> _REQUIREMENT 1_: Please collect every line of the listing below that contains the string "button".

> _DOCUMENT SECTION_:
---*---
I am told:
Let
$$\varphi : M_{2\times 2}\to\mathbb R $$ $$ A \mapsto\operatorname{trace}(A) $$
Compute the matrix of this linear map with respect to the canonical basis of $M_{2\times 2}$ and $\{1\}$.
If we plug the elemnts of the canonical basis into the map we get the following:
$$\varphi\left(\begin{bmatrix} 1 & 0 \\0 & 0\end{bmatrix}\right)= 1$$ $$\varphi\left(\begin{bmatrix} 0 & 1 \\ 0 & 0\end{bmatrix}\right)= 0$$ $$\varphi\left(\begin{bmatrix} 0 & 0 \\1 & 0 \end{bmatrix}\right)= 0$$ $$\varphi\left(\begin{bmatrix} 0 & 0 \\0 & 1 \end{bmatrix}\right)= 1$$
However, I don't know what's the size of the resulting matrix representation. In other words, should I arrange my resulting scalars as a $2\times 2$ matrix or something different?
Thank you in advance!
You have that $\varphi$ is linear, so $\varphi\in Hom_\mathbb{R}(M_{2\times 2}(\mathbb{R}),\mathbb{R})$, so $\left[\varphi\right]\in M_{1\times 4}(\mathbb{R})$ (i.e. it is a row-vector roughly speaking) being $\dim_\mathbb{R}M_{2\times 2}(\mathbb{R})=4$, as you noticed by taking the canonical basis. Here one could be confused by the "transformation" of matrices into vectors, but just note that if $V$ is an $\mathbb{R}$-vector space then a choice of a $\mathcal{B}$ base of $V$ gives you an isomorphism of vector spaces $[·]_\mathcal{B}:V\longrightarrow\mathbb{R}^{\left|\mathcal{B}\right|}$
---*---
> _MATERIALS PROVIDED_:
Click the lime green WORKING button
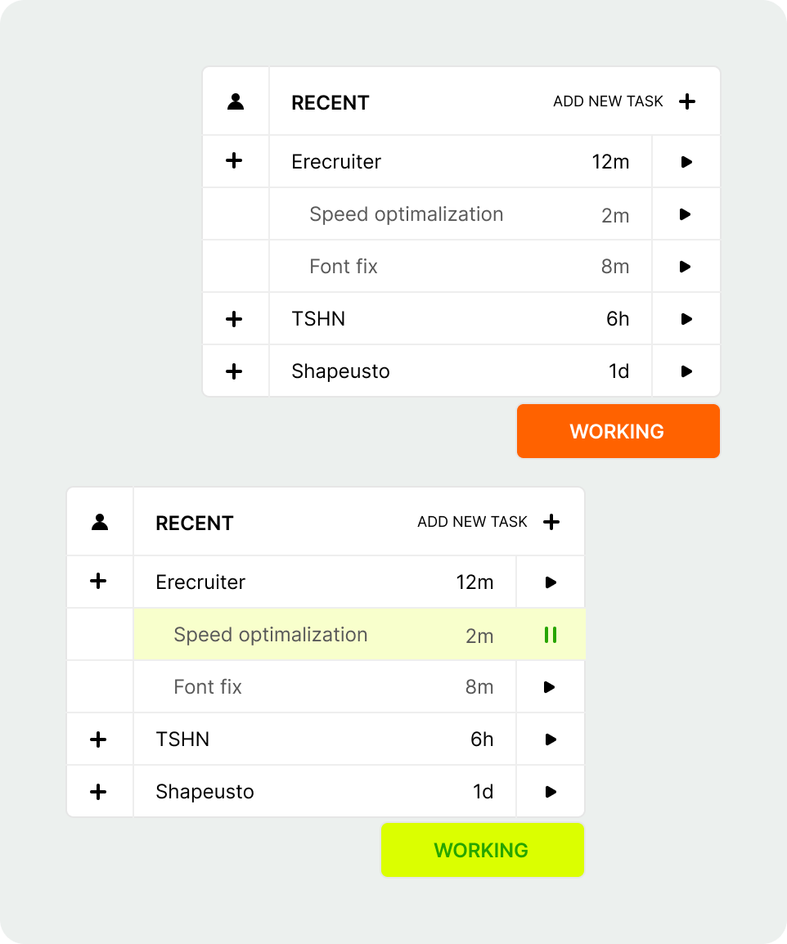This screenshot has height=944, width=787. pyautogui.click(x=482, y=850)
---*---
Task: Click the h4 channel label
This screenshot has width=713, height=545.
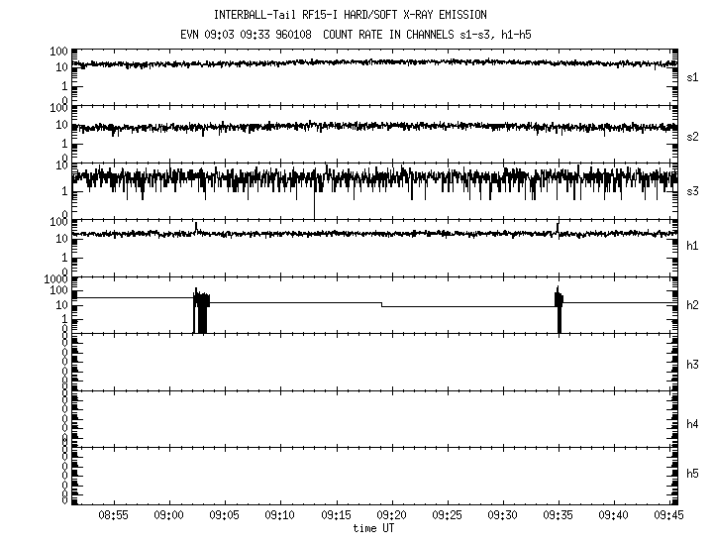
---*---
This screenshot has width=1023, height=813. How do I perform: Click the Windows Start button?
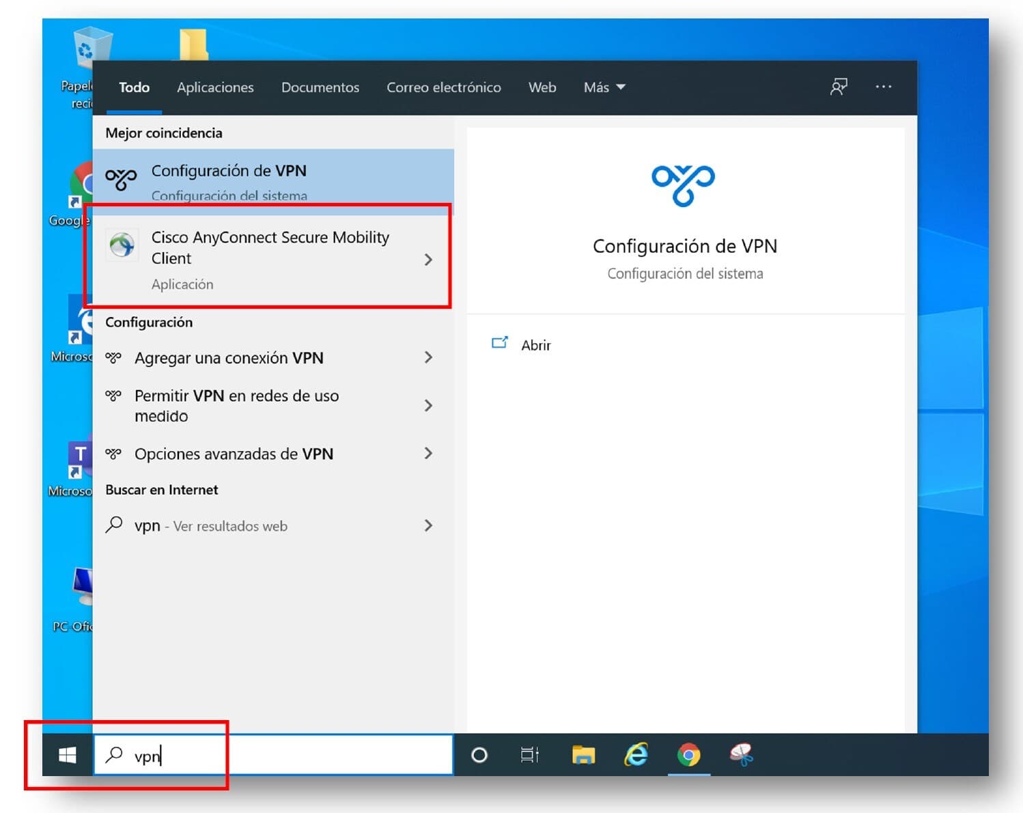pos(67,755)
---*---
> _REQUIREMENT 2_: Using the trace map thread above, explain in one to three sentences why the matrix of φ is 1×4 rather than 2×2.

> _EXERCISE ANSWER 1_:
Click the lime green WORKING button
This screenshot has width=1023, height=813. How do I perform: Click the Windows Start button?

> _EXERCISE ANSWER 2_: Because φ is linear from M2×2(ℝ) to ℝ, its matrix lies in M1×4(ℝ), making it a row vector, since M2×2(ℝ) has dimension 4, as the canonical basis shows. Treating matrices as vectors is justified because choosing a basis B of a real vector space V gives an isomorphism from V to ℝ^|B|.